[Primary ovarian mesonephric-like adenocarcinoma: a clinicopathological analysis of 17 cases].

Objective: To investigate the clinicopathological characteristics, diagnosis, origin, and prognosis of primary ovarian mesonephric-like adenocarcinoma. Methods: A total of 17 cases of primary ovarian mesonephric-like adenocarcinoma diagnosed at the Obstetrics and Gynecology Hospital of Fudan University and Jiaxing Maternal and Child Health Care Hospital between January 2018 and September 2024 were included in this study. Histopathological sections were retrospectively reviewed, and clinicopathological data were systematically analyzed. Immunohistochemical analysis, molecular profiling, and clinical follow-up were performed to further characterize the cases. Results: The patients' age was (57.1±9.3) years. Tumor involvement included 1 bilateral case, 9 left-sided cases, and 7 right-sided cases. Nine cases originated from endometrioid cysts, and 8 cases exhibited coexisting tumor components of other types. Gross examination revealed gray-yellow solid masses or solid components within cysts. Microscopically, the tumors displayed diverse architectural patterns, including papillary, glandular, cystic, tubular, and solid structures, with eosinophilic secretions within glandular lumens and mild to moderate nuclear atypia. Immunohistochemically, the tumors showed variable expression of TTF1, GATA3, CD10, and Calretinin. ER and PR were focally positive in only 2 cases, while others were negative. All cases demonstrated intact DNA mismatch repair proteins expression and wild-type p53 staining patterns. Molecular analysis performed in 10 cases identified pathogenic KRAS mutations in all tested samples.
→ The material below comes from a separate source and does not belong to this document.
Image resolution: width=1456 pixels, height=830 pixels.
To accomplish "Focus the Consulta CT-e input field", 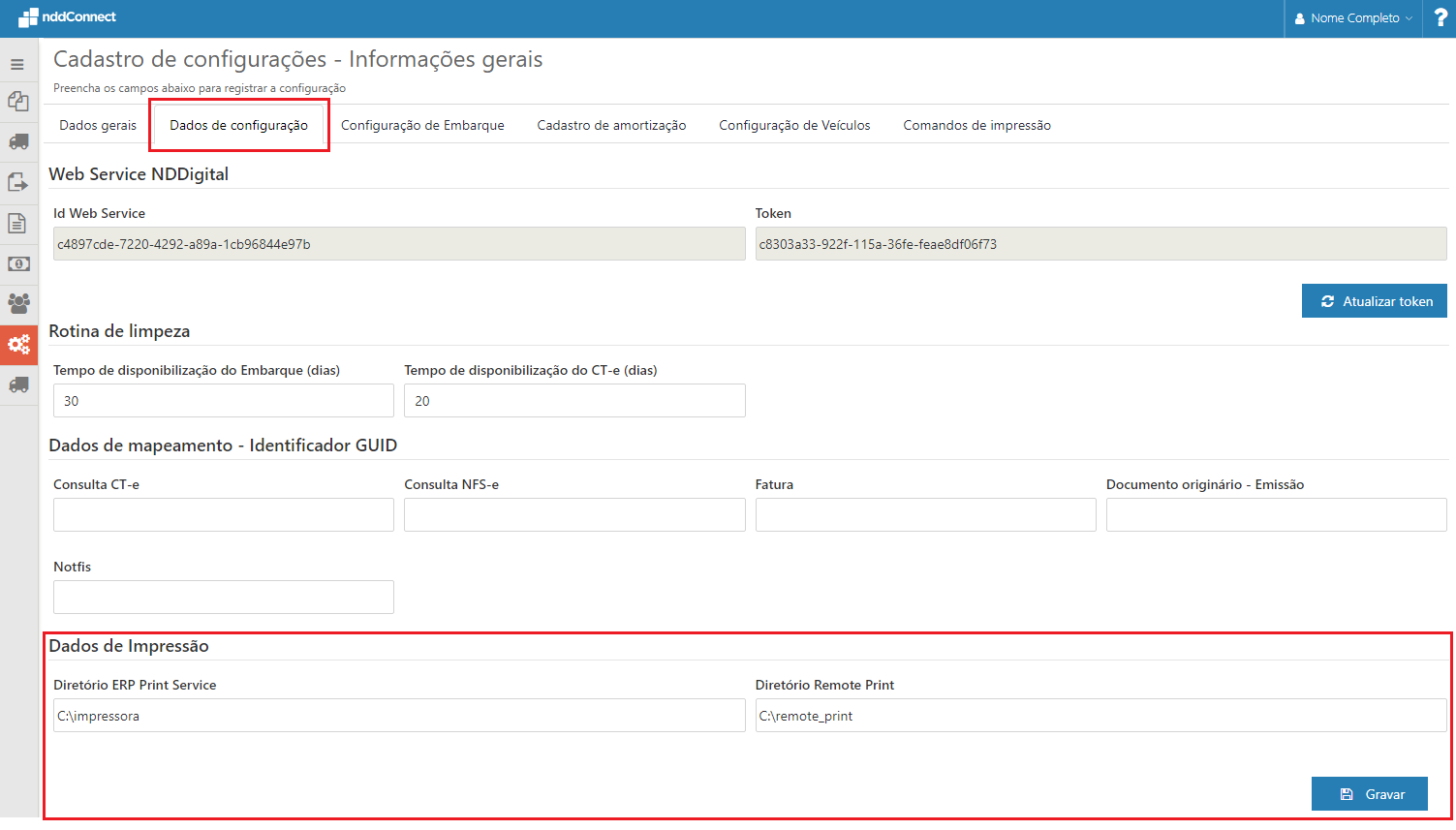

During a follow-up period of 1 to 75 months, 5 cases had recurrence, 1 patient remained alive with disease, and no disease-related death was reported. Conclusions: Ovarian mesonephric-like adenocarcinoma is an aggressive malignancy with a high potential for early recurrence and metastasis. Its frequent association with endometriosis and coexistence with other Müllerian tumors suggest a potential Müllerian origin. The tumor's diverse morphological spectrum and common admixture with other tumor types often pose diagnostic challenges, making it difficult to distinguish from other gynecological malignancies. Therefore, accurate diagnosis of ovarian mesonephric-like adenocarcinoma is crucial for appropriate clinical management and prognostication.